◆ Problems to solve ◆
[a] List every college named in the basketball career profile.
[b] Which position does the basketball career profile give?

Personal information
- Born: 15 November 1972 (age 53) Haifa, Israel
- Nationality: Israeli
- Listed height: 6 ft 2 in (1.88 m)

Career information
- College: West Florida (1995–1996); Wallace State CC (1996–1997); Spring Hill (1997–1999);
- NBA draft: 1999: undrafted
- Playing career: 1993–2005
- Position: Point guard
- Coaching career: 2006–present

Career history

Playing
- 1993–1995: Hapoel Haifa
- 1999–2001: Hapoel Haifa
- 2001–2004: Maccabi Kiryat Bialik
- 2004–2005: Maccabi Ramat Gan

Coaching
- 2006–2008: Ironi Nahariya (assistant)
- 2008–2010: Maccabi Haifa (assistant)
- 2010: Ironi Nahariya
- 2011: Maccabi Haifa (assistant)
- 2011–2012: Maccabi Haifa
- 2013–2014: Maccabi Kiryat Bialik
- 2014–2015: Bnei Herzliya (assistant)
- 2015–2017: Bnei Herzliya
- 2017–2018: Hapoel Jerusalem (assistant)
- 2018: Ironi Nahariya
- 2018–2019: Maccabi Rehovot
- 2019–2020: Bnei Herzliya
- 2022–2023: Hapoel Hevel Modi'in
- 2023: Hapoel Haifa
- 2023: Romania (men)

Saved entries
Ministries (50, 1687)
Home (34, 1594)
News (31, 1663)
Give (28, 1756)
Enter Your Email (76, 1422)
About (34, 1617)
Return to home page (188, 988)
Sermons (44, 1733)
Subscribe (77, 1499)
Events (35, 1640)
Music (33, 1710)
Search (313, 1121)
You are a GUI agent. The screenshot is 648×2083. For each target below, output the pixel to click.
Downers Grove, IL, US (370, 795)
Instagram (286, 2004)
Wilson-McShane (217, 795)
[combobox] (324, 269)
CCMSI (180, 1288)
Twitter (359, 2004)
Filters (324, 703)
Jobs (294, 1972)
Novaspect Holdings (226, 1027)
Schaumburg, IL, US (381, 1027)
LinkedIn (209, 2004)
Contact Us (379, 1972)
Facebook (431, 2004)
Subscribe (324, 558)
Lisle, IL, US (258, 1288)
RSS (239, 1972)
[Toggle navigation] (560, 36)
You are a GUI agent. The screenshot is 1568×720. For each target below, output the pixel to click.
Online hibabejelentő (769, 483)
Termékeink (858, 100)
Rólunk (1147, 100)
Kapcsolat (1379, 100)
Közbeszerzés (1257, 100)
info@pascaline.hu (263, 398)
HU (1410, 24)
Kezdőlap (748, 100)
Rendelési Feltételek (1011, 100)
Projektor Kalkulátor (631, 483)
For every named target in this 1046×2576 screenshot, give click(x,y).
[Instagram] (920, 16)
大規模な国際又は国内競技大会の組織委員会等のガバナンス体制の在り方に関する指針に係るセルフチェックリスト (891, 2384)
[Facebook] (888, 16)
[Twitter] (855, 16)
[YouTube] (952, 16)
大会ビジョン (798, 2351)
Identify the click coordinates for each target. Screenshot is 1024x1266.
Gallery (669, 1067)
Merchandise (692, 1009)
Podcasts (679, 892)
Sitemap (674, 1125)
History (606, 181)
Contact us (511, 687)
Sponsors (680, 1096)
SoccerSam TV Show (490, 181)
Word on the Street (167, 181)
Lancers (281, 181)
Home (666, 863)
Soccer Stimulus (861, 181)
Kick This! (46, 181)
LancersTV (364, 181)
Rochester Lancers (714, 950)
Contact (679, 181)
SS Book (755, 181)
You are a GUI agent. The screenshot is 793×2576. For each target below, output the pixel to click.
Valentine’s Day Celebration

◆ Answer section ◆
[a] West Florida, Wallace State CC, Spring Hill

[b] Point guard